*DATA RECORDS*

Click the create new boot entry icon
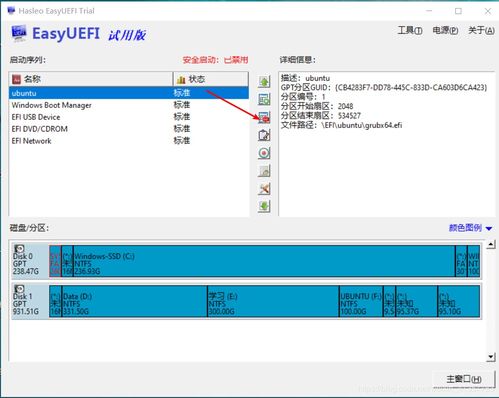This screenshot has height=398, width=499. pyautogui.click(x=264, y=99)
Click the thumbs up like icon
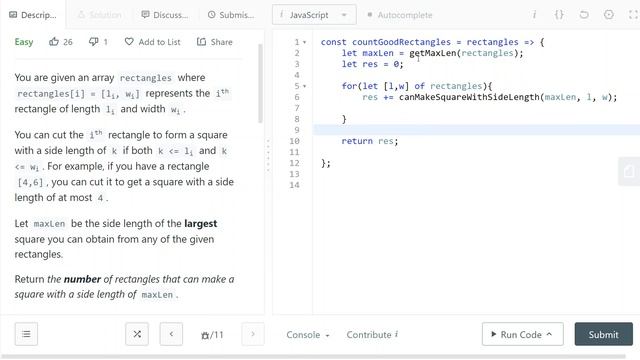Screen dimensions: 640x360 click(x=54, y=42)
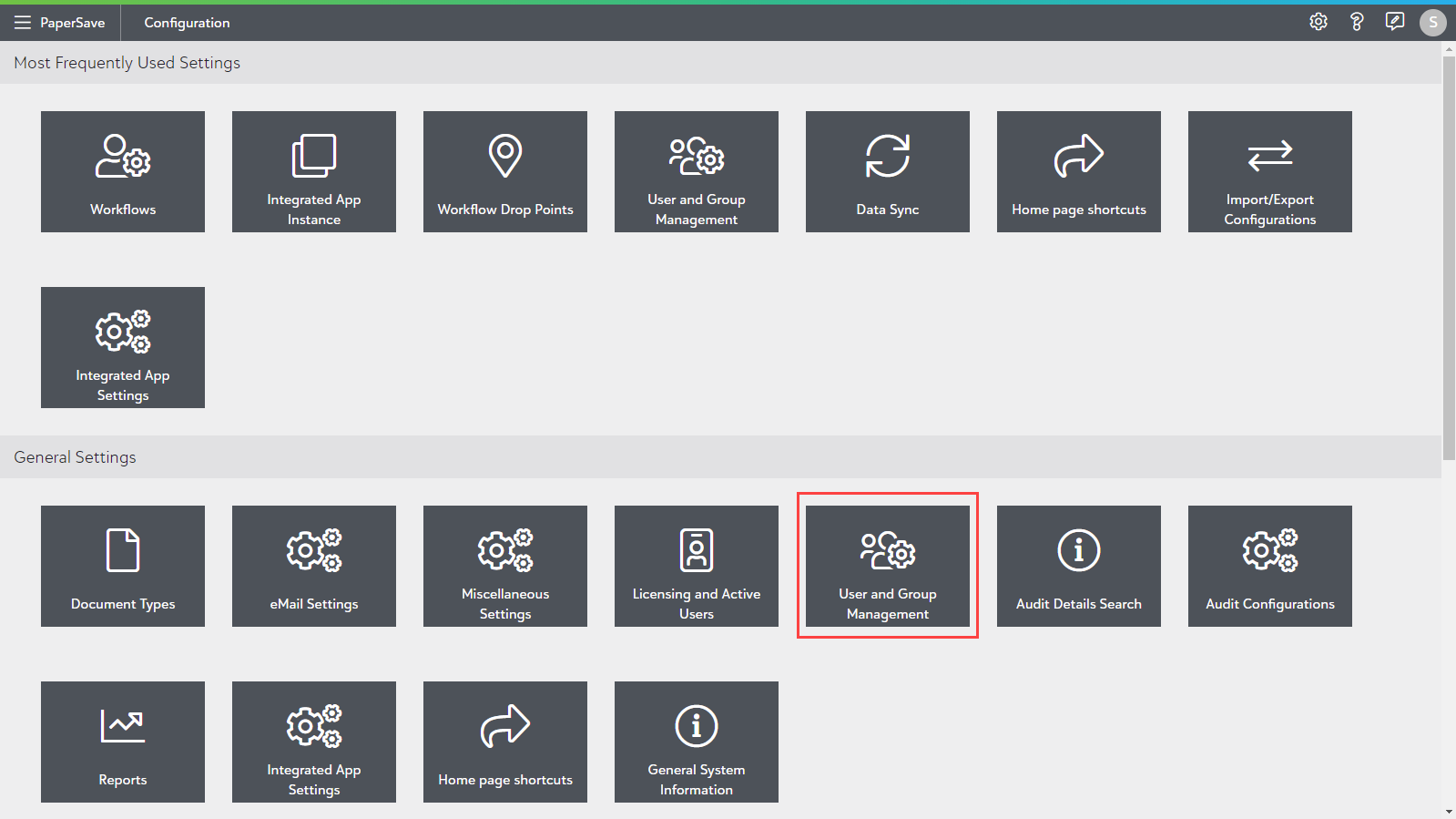This screenshot has height=819, width=1456.
Task: Open Import/Export Configurations
Action: (1270, 171)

*INSTRUCTIONS FOR THE TASK*
Quote the listing above in full, except for the pictures.

*COMPLETED TASK*
Click the create new boot entry icon
This screenshot has height=398, width=499. pyautogui.click(x=264, y=99)
Click the thumbs up like icon
Screen dimensions: 640x360 click(x=54, y=42)
This screenshot has height=819, width=1456.
Task: Open Import/Export Configurations
Action: (1270, 171)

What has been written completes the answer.